--- BEGIN Information shown ---

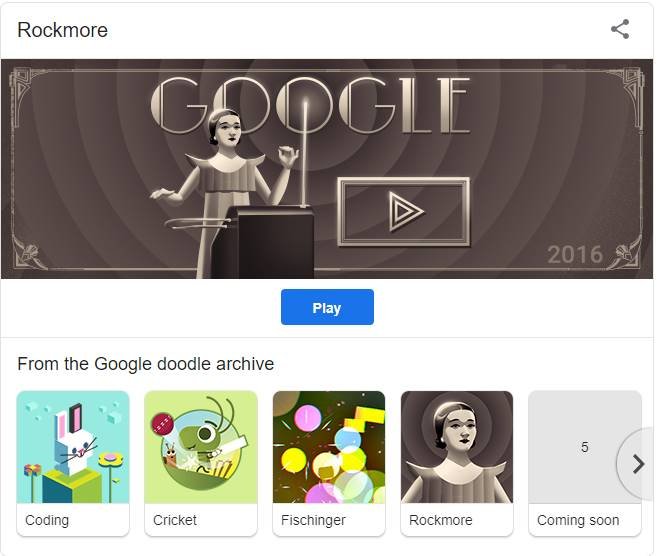Click the Cricket card label
The height and width of the screenshot is (556, 657).
click(x=175, y=520)
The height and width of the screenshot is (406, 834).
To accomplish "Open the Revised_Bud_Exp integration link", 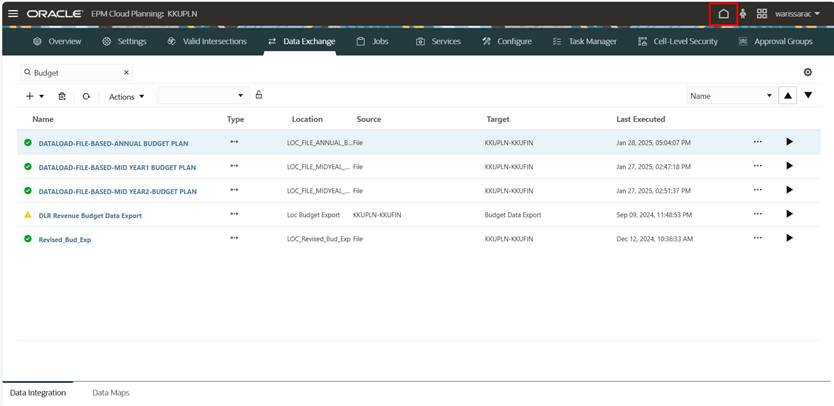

--- END Information shown ---

Objective →
Write out the entries above again, substituting "carry out" for every "accomplish" and keeping everything else the same. Leave the pictures out.

Result for this exercise →
Click the Cricket card label
The height and width of the screenshot is (556, 657).
click(x=175, y=520)
The height and width of the screenshot is (406, 834).
To carry out "Open the Revised_Bud_Exp integration link", 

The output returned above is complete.